The code below is used to search blog posts:

import os
import pinecone
import openai
import tiktoken

# use cl100k_base tokenizer for gpt-3.5-turbo and gpt-4
tokenizer = tiktoken.get_encoding('cl100k_base')


def tiktoken_len(text):
    tokens = tokenizer.encode(
        text,
        disallowed_special=()
    )
    return len(tokens)

# get the Pinecone API key and environment
pinecone_api = os.getenv('PINECONE_API_KEY')
pinecone_env = os.getenv('PINECONE_ENVIRONMENT')

pinecone.init(api_key=pinecone_api, environment=pinecone_env)

# set index
index = pinecone.Index('blog-index')

while True:
    # set query
    your_query = input("\nWhat would you like to know? ")
    
    # vectorize your query with openai
    try:
        query_vector = openai.Embedding.create(
            input=your_query,
            model="text-embedding-ada-002"
        )["data"][0]["embedding"]
    except Exception as e:
        print("Error calling OpenAI Embedding API: ", e)
        continue

    # search for the most similar vector in Pinecone
    search_response = index.query(
        top_k=5,
        vector=query_vector,
        include_metadata=True)

    # create a list of urls from search_response['matches']['metadata']['url']
    urls = [item["metadata"]['url'] for item in search_response['matches']]

    # make urls unique
    urls = list(set(urls))

    # create a list of texts from search_response['matches']['metadata']['text']
    chunks = [item["metadata"]['text'] for item in search_response['matches']]

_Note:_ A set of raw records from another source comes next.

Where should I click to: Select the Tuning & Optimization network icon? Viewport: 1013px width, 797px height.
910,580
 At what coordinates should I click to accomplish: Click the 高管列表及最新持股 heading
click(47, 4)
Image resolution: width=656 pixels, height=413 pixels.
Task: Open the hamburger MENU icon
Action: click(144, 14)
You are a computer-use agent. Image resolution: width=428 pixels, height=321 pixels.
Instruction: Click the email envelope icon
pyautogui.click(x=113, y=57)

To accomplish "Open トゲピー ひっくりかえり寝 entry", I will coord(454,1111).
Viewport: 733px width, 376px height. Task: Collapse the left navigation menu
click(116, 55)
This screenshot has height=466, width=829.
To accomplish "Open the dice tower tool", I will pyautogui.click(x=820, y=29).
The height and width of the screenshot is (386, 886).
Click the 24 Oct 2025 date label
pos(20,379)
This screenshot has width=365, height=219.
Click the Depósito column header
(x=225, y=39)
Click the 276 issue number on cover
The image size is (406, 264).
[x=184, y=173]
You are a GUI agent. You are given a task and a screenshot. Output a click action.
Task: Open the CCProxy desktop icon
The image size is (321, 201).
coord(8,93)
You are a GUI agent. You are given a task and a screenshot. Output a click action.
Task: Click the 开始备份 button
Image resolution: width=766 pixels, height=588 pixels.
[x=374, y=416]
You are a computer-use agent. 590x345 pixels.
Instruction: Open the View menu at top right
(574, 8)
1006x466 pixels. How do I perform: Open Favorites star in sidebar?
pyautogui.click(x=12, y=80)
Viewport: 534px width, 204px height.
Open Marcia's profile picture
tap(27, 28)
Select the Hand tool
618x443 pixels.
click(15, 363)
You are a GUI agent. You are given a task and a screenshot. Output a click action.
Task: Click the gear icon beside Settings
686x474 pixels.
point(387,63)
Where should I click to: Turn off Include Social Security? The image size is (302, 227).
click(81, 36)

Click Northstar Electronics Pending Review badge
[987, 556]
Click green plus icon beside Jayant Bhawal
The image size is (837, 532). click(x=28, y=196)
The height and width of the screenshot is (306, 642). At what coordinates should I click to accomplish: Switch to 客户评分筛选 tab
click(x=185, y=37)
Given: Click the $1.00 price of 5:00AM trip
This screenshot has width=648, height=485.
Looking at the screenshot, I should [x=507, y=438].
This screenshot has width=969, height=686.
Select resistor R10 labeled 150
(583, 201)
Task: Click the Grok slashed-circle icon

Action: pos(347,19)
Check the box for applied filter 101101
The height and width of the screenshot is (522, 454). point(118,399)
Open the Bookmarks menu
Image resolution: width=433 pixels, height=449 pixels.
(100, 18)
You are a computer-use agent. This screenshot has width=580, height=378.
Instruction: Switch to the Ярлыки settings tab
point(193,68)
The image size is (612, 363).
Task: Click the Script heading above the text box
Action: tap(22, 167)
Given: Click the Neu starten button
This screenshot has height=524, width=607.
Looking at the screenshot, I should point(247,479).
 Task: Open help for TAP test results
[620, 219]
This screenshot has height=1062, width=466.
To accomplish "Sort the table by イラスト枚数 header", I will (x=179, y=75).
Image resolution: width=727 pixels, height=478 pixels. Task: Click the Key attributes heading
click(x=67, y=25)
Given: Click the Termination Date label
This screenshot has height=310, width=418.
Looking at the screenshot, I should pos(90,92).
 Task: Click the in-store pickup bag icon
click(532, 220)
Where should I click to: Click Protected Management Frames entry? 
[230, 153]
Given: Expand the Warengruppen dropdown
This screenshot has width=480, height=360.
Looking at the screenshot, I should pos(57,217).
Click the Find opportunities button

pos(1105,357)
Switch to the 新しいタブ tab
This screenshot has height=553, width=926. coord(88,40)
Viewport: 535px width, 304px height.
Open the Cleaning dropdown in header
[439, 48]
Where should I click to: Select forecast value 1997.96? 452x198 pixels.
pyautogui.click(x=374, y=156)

    # combine texts into one string to insert in prompt
    all_chunks = "\n".join(chunks)

    # print urls of the chunks
    print("URLs:\n\n", urls)

    # print the text number and first 50 characters of each text
    print("\nChunks:\n")
    for i, t in enumerate(chunks):
        print(f"\nChunk {i}: {t[:50]}...")

    try:
        # openai chatgpt with article as context
        # chat api is cheaper than gpt: 0.002 / 1000 tokens
        response = openai.ChatCompletion.create(
            model="gpt-3.5-turbo",
            messages=[
                { "role": "system", "content":  "You are a thruthful assistant!" },
                { "role": "user", "content": f"""Answer the following query based on the context below ---: {your_query}
                                                    Do not answer beyond this context!
                                                    ---
                                                    {all_chunks}""" }
            ],
            temperature=0,
            max_tokens=750
        )

        print(f"\n{response.choices[0]['message']['content']}")
    except Exception as e:
        print(f"Error with OpenAI Completion: {e}")

In Action

Below, we ask if Redis supports storing vectors and what version of Redis we need in Azure. The Pinecone vector search found 5 chunks, all from the same blog post (there is only one URL). The five chunks are combined and sent to ChatGPT, together with the original question. The response from the ChatCompletion API is clear!

Example question and response

Conclusion

In conclusion, the “chunked” approach to searching through a database of blog posts is much more effective and solves many of the problems associated with the previous approach. We hope you found this post helpful, and we encourage you to try out the new approach in your own projects!